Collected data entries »
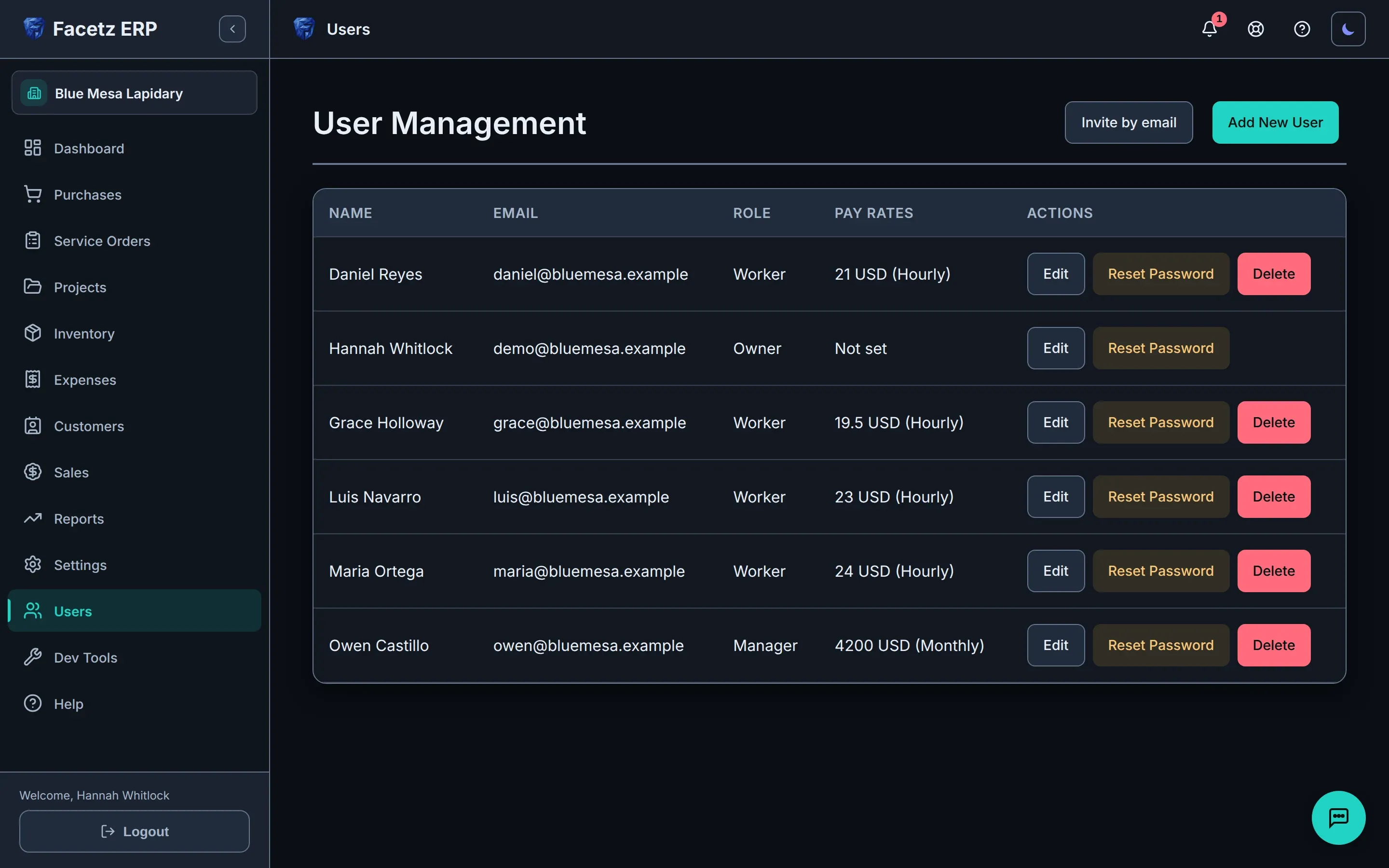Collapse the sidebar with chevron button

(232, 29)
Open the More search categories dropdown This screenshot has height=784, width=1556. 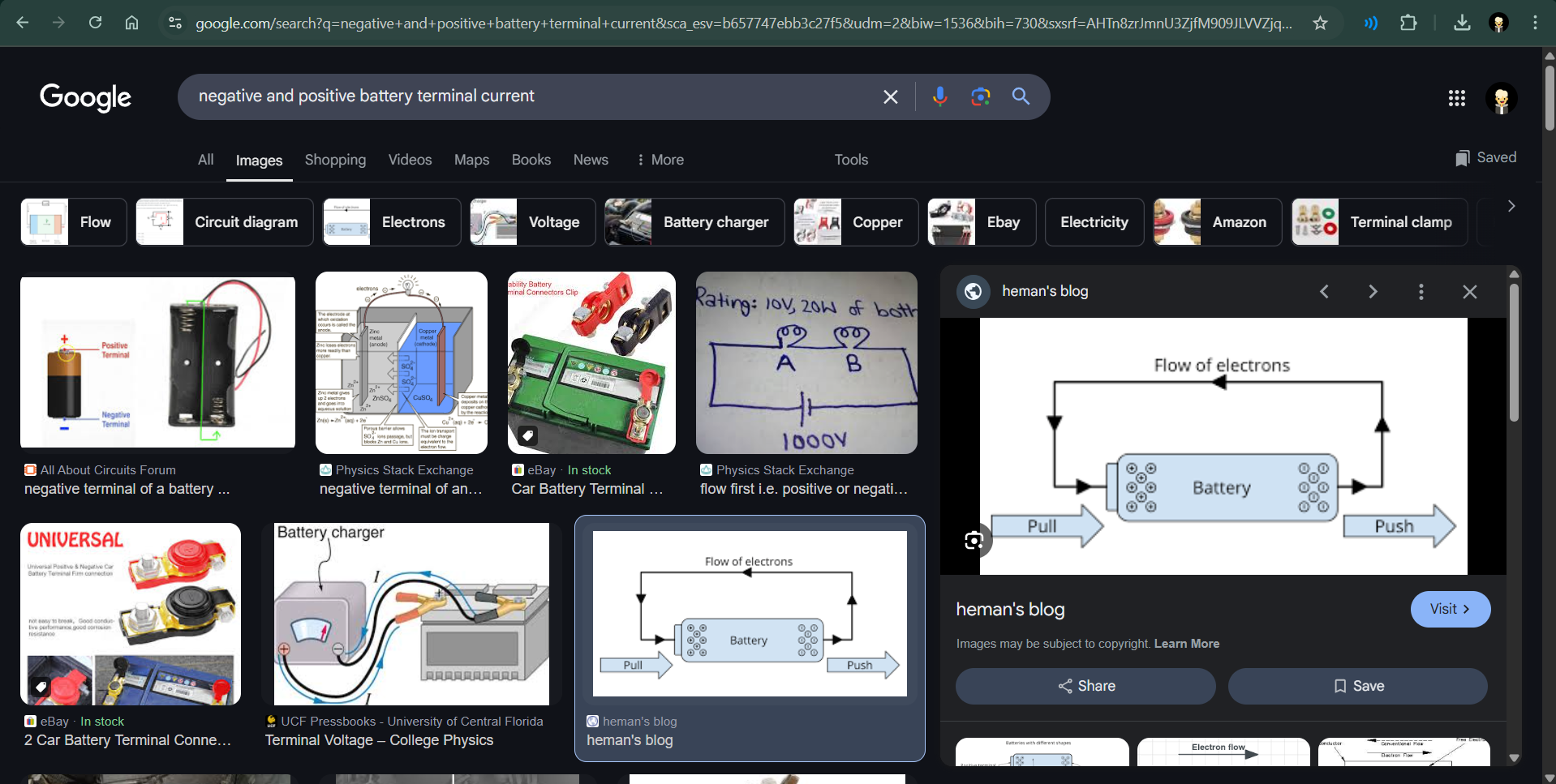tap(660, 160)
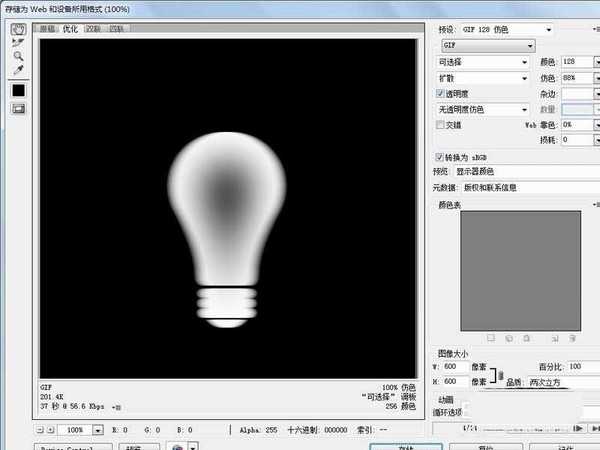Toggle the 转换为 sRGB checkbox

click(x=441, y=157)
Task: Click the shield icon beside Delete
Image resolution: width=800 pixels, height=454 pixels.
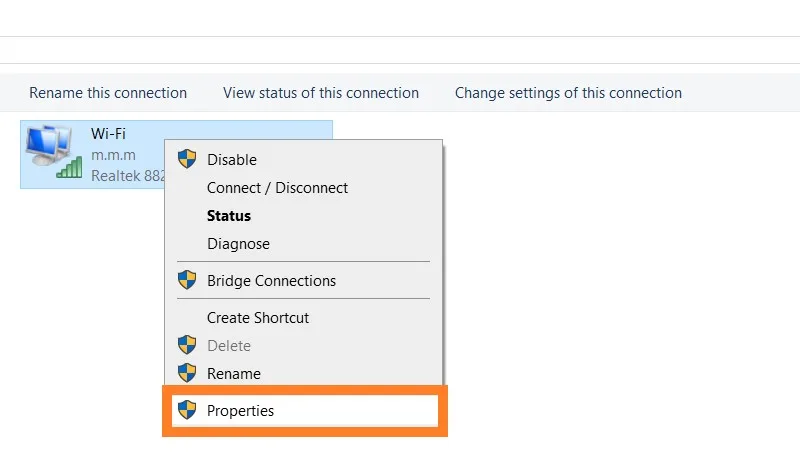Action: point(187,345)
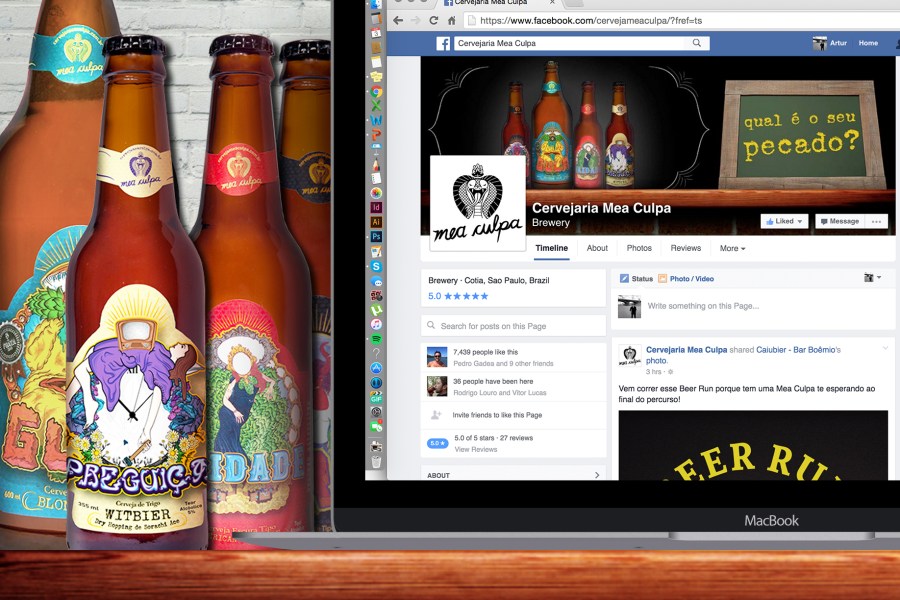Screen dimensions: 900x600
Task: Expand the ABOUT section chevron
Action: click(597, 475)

Aim of the exercise » Go to the line with "Task: Click the shield icon beside Delete" in the entries above. Reproduce that line and each one after it to the end, exactly and without the pictures.

The completed task »
Task: Click the shield icon beside Delete
Image resolution: width=800 pixels, height=454 pixels.
Action: point(187,345)
Screen dimensions: 900x600
Task: Expand the ABOUT section chevron
Action: click(597, 475)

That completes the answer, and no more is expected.